But back to Sickert. His London was brutal, and he loved it. His aversion to gentility manifested in some brash and squalid nudes. These were not the figures of painters past; there were no soft-featured goddesses in his images. He focussed on women, some prostitutes, bearing all on cheap iron beds in dirty, early 1900s Camden.

He used his images to hint at a story, allowing the mind of the viewer to run wild with morbid fascination. A dressed and contemplative man sat on the cheap iron bed of a prostitute could mean any number of things – an imaginative freedom afforded to the viewer by the artist. It is said Sickert enjoyed social scandal to the point of fuelling it - perhaps a continuation of his distaste for the upper crust.

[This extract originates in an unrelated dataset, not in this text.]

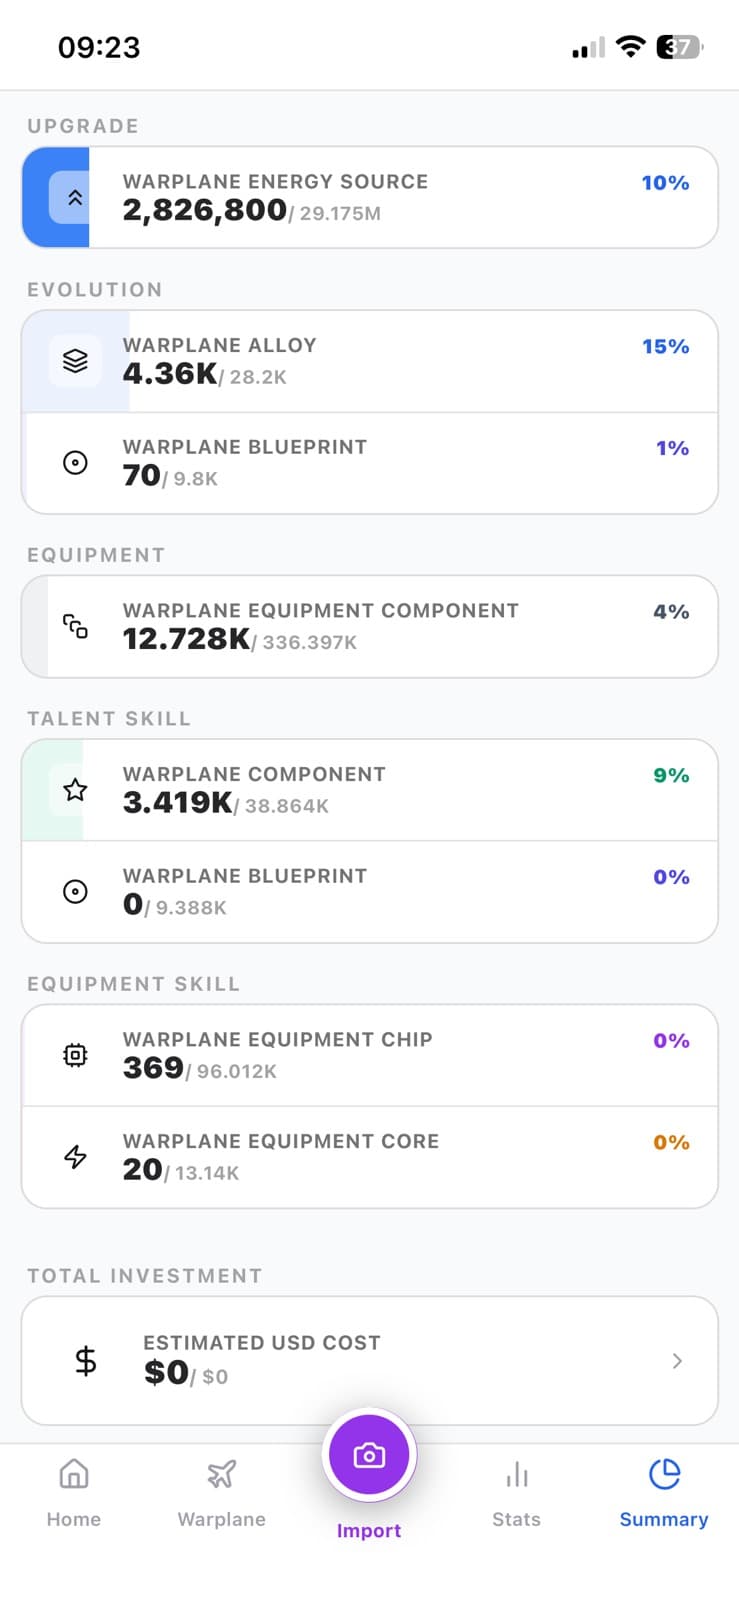
Task: Click the pie chart Summary icon
Action: [x=663, y=1472]

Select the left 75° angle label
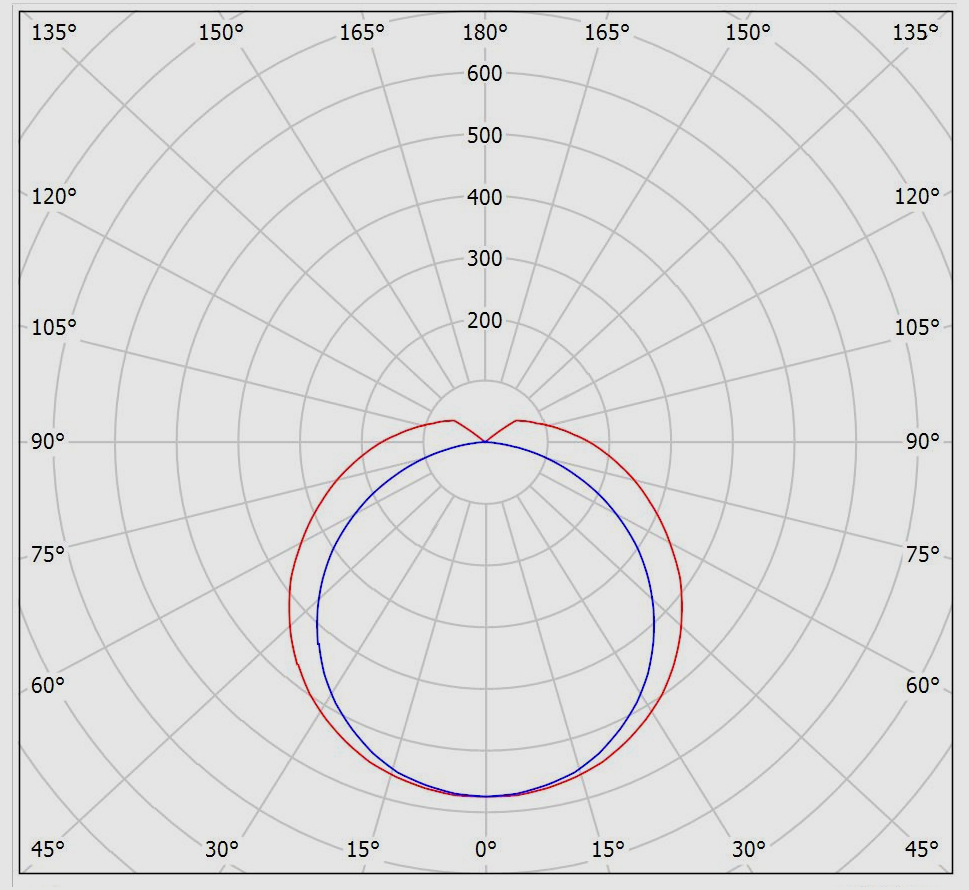click(48, 554)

I went on a Jack the Ripper walking tour the other night and inevitably, Sickert came up. The tour leader said Sickert revelled in the mystery of the murders and, crucially, was a member of the highly suspect Freemasons. Patricia Cornwell has flirted with obsession in her opinion that Sickert himself was Jack the Ripper (though this is a theory largely discredited by the fragmented truths of Sickert’s son).

Do I think Sickert was Jack the Ripper? No, probably not; but his unapologetic appetite for depravity represents a truer reflection of British interests than a still life painter. Who said we were all stiff-upper-lip?